Stored records >>
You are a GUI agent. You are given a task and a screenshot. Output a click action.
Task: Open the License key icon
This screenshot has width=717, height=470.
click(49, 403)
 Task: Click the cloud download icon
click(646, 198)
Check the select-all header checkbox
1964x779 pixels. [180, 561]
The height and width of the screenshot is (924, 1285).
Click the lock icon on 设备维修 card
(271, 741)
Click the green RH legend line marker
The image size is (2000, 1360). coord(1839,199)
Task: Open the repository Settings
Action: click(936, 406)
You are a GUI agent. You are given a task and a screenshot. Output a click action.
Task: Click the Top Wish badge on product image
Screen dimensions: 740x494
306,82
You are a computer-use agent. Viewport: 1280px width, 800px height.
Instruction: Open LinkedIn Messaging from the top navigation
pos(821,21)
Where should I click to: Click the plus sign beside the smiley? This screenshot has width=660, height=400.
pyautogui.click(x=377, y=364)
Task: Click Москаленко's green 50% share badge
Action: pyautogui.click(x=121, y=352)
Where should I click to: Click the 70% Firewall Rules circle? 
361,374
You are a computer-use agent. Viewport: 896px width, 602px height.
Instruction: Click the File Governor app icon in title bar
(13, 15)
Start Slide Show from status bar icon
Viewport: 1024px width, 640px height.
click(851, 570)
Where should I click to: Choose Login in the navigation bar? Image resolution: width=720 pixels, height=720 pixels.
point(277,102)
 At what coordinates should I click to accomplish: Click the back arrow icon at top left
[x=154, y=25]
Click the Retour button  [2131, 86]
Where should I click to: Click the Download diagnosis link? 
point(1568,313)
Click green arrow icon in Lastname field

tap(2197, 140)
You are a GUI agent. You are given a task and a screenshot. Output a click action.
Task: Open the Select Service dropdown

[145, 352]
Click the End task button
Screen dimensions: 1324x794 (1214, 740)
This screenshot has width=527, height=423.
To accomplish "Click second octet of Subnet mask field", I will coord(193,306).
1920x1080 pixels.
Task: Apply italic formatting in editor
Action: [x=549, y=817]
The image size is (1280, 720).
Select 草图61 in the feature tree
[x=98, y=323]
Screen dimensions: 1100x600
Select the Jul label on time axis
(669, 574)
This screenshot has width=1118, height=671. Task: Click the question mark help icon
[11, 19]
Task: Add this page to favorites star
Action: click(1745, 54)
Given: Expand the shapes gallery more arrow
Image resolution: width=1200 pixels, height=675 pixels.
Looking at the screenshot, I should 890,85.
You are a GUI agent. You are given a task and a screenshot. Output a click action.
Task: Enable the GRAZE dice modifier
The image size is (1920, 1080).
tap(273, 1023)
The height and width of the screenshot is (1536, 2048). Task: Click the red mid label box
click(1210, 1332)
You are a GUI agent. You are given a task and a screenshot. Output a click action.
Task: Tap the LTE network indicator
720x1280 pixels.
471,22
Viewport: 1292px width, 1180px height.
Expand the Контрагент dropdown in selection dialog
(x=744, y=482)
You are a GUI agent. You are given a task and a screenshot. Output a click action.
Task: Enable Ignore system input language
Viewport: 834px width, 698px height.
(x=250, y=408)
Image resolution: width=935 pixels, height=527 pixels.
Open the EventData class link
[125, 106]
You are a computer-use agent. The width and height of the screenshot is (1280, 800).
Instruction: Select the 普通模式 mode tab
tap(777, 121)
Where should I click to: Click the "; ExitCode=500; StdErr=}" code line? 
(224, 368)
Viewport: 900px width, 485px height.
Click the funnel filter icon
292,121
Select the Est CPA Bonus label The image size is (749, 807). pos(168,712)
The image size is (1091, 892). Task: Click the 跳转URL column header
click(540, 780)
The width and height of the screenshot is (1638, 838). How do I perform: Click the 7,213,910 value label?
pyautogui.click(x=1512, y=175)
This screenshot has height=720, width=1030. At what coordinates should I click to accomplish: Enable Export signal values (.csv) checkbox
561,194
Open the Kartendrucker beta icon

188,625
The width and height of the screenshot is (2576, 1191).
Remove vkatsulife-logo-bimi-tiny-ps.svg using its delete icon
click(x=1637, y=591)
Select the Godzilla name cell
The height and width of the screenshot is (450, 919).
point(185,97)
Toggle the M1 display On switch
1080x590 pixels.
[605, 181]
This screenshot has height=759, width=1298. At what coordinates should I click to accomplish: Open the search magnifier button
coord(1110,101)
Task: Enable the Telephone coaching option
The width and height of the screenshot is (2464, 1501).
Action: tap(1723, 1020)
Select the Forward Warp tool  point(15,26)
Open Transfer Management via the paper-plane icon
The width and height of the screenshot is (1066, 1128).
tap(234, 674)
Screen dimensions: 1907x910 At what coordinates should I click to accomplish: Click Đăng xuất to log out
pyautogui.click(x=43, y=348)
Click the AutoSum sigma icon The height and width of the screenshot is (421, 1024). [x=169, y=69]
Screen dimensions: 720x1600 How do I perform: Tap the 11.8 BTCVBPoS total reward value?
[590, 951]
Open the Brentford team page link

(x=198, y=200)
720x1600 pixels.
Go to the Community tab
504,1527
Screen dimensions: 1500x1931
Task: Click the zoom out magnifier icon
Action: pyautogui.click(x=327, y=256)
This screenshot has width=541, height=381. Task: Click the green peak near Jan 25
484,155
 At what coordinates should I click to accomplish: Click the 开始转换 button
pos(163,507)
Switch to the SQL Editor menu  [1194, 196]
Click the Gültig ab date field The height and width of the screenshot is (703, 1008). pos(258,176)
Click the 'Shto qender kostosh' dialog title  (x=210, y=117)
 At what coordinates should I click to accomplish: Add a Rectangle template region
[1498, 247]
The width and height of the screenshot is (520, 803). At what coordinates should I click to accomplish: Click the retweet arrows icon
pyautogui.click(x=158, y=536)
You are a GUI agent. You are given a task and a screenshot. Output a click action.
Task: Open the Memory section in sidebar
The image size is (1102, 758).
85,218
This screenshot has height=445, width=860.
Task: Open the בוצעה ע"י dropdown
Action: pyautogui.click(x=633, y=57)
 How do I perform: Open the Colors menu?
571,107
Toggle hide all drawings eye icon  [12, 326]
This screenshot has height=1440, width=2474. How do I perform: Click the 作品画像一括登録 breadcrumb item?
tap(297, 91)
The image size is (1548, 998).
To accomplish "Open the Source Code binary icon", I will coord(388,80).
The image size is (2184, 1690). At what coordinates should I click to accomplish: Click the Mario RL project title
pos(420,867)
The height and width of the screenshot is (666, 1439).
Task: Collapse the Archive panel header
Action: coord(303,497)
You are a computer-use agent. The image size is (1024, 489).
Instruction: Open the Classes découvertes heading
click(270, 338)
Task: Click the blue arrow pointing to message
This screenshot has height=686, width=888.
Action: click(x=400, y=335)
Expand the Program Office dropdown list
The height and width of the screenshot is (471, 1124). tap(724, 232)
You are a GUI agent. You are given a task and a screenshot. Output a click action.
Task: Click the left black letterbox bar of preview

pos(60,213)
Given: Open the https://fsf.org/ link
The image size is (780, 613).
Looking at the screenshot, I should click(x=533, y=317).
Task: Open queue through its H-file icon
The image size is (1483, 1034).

Work to be completed >> Copy all of the records above line for line, without changing anything.

Output of the exercise >>
You are a GUI agent. You are given a task and a screenshot. Output a click action.
Task: Open the License key icon
This screenshot has width=717, height=470.
click(49, 403)
 Task: Click the cloud download icon
click(646, 198)
Check the select-all header checkbox
1964x779 pixels. [180, 561]
The height and width of the screenshot is (924, 1285).
Click the lock icon on 设备维修 card
(271, 741)
Click the green RH legend line marker
The image size is (2000, 1360). coord(1839,199)
Task: Open the repository Settings
Action: click(936, 406)
You are a GUI agent. You are given a task and a screenshot. Output a click action.
Task: Click the Top Wish badge on product image
Screen dimensions: 740x494
306,82
You are a computer-use agent. Viewport: 1280px width, 800px height.
Instruction: Open LinkedIn Messaging from the top navigation
pos(821,21)
Where should I click to: Click the plus sign beside the smiley? This screenshot has width=660, height=400.
pyautogui.click(x=377, y=364)
Task: Click Москаленко's green 50% share badge
Action: pyautogui.click(x=121, y=352)
Where should I click to: Click the 70% Firewall Rules circle? 
361,374
You are a computer-use agent. Viewport: 896px width, 602px height.
Instruction: Click the File Governor app icon in title bar
(13, 15)
Start Slide Show from status bar icon
Viewport: 1024px width, 640px height.
click(851, 570)
Where should I click to: Choose Login in the navigation bar? Image resolution: width=720 pixels, height=720 pixels.
point(277,102)
 At what coordinates should I click to accomplish: Click the back arrow icon at top left
[x=154, y=25]
Click the Retour button  [2131, 86]
Where should I click to: Click the Download diagnosis link? 
point(1568,313)
Click green arrow icon in Lastname field

tap(2197, 140)
You are a GUI agent. You are given a task and a screenshot. Output a click action.
Task: Open the Select Service dropdown

[145, 352]
Click the End task button
Screen dimensions: 1324x794 (1214, 740)
This screenshot has width=527, height=423.
To accomplish "Click second octet of Subnet mask field", I will coord(193,306).
1920x1080 pixels.
Task: Apply italic formatting in editor
Action: [x=549, y=817]
The image size is (1280, 720).
Select 草图61 in the feature tree
[x=98, y=323]
Screen dimensions: 1100x600
Select the Jul label on time axis
(669, 574)
This screenshot has width=1118, height=671. Task: Click the question mark help icon
[11, 19]
Task: Add this page to favorites star
Action: click(1745, 54)
Given: Expand the shapes gallery more arrow
Image resolution: width=1200 pixels, height=675 pixels.
Looking at the screenshot, I should 890,85.
You are a GUI agent. You are given a task and a screenshot. Output a click action.
Task: Enable the GRAZE dice modifier
The image size is (1920, 1080).
tap(273, 1023)
The height and width of the screenshot is (1536, 2048). Task: Click the red mid label box
click(1210, 1332)
You are a GUI agent. You are given a task and a screenshot. Output a click action.
Task: Tap the LTE network indicator
720x1280 pixels.
471,22
Viewport: 1292px width, 1180px height.
Expand the Контрагент dropdown in selection dialog
(x=744, y=482)
You are a GUI agent. You are given a task and a screenshot. Output a click action.
Task: Enable Ignore system input language
Viewport: 834px width, 698px height.
(x=250, y=408)
Image resolution: width=935 pixels, height=527 pixels.
Open the EventData class link
[125, 106]
You are a computer-use agent. The width and height of the screenshot is (1280, 800).
Instruction: Select the 普通模式 mode tab
tap(777, 121)
Where should I click to: Click the "; ExitCode=500; StdErr=}" code line? 
(224, 368)
Viewport: 900px width, 485px height.
Click the funnel filter icon
292,121
Select the Est CPA Bonus label The image size is (749, 807). pos(168,712)
The image size is (1091, 892). Task: Click the 跳转URL column header
click(540, 780)
The width and height of the screenshot is (1638, 838). How do I perform: Click the 7,213,910 value label?
pyautogui.click(x=1512, y=175)
This screenshot has height=720, width=1030. At what coordinates should I click to accomplish: Enable Export signal values (.csv) checkbox
561,194
Open the Kartendrucker beta icon

188,625
The width and height of the screenshot is (2576, 1191).
Remove vkatsulife-logo-bimi-tiny-ps.svg using its delete icon
click(x=1637, y=591)
Select the Godzilla name cell
The height and width of the screenshot is (450, 919).
point(185,97)
Toggle the M1 display On switch
1080x590 pixels.
[605, 181]
This screenshot has height=759, width=1298. At what coordinates should I click to accomplish: Open the search magnifier button
coord(1110,101)
Task: Enable the Telephone coaching option
The width and height of the screenshot is (2464, 1501).
Action: tap(1723, 1020)
Select the Forward Warp tool  point(15,26)
Open Transfer Management via the paper-plane icon
The width and height of the screenshot is (1066, 1128).
tap(234, 674)
Screen dimensions: 1907x910 At what coordinates should I click to accomplish: Click Đăng xuất to log out
pyautogui.click(x=43, y=348)
Click the AutoSum sigma icon The height and width of the screenshot is (421, 1024). [x=169, y=69]
Screen dimensions: 720x1600 How do I perform: Tap the 11.8 BTCVBPoS total reward value?
[590, 951]
Open the Brentford team page link

(x=198, y=200)
720x1600 pixels.
Go to the Community tab
504,1527
Screen dimensions: 1500x1931
Task: Click the zoom out magnifier icon
Action: pyautogui.click(x=327, y=256)
This screenshot has width=541, height=381. Task: Click the green peak near Jan 25
484,155
 At what coordinates should I click to accomplish: Click the 开始转换 button
pos(163,507)
Switch to the SQL Editor menu  [1194, 196]
Click the Gültig ab date field The height and width of the screenshot is (703, 1008). pos(258,176)
Click the 'Shto qender kostosh' dialog title  (x=210, y=117)
 At what coordinates should I click to accomplish: Add a Rectangle template region
[1498, 247]
The width and height of the screenshot is (520, 803). At what coordinates should I click to accomplish: Click the retweet arrows icon
pyautogui.click(x=158, y=536)
You are a GUI agent. You are given a task and a screenshot. Output a click action.
Task: Open the Memory section in sidebar
The image size is (1102, 758).
85,218
This screenshot has height=445, width=860.
Task: Open the בוצעה ע"י dropdown
Action: pyautogui.click(x=633, y=57)
 How do I perform: Open the Colors menu?
571,107
Toggle hide all drawings eye icon  [12, 326]
This screenshot has height=1440, width=2474. How do I perform: Click the 作品画像一括登録 breadcrumb item?
tap(297, 91)
The image size is (1548, 998).
To accomplish "Open the Source Code binary icon", I will coord(388,80).
The image size is (2184, 1690). At what coordinates should I click to accomplish: Click the Mario RL project title
pos(420,867)
The height and width of the screenshot is (666, 1439).
Task: Collapse the Archive panel header
Action: coord(303,497)
You are a computer-use agent. The image size is (1024, 489).
Instruction: Open the Classes découvertes heading
click(270, 338)
Task: Click the blue arrow pointing to message
This screenshot has height=686, width=888.
Action: click(x=400, y=335)
Expand the Program Office dropdown list
The height and width of the screenshot is (471, 1124). tap(724, 232)
You are a GUI agent. You are given a task and a screenshot. Output a click action.
Task: Click the left black letterbox bar of preview

pos(60,213)
Given: Open the https://fsf.org/ link
The image size is (780, 613).
Looking at the screenshot, I should click(x=533, y=317).
Task: Open queue through its H-file icon
The image size is (1483, 1034).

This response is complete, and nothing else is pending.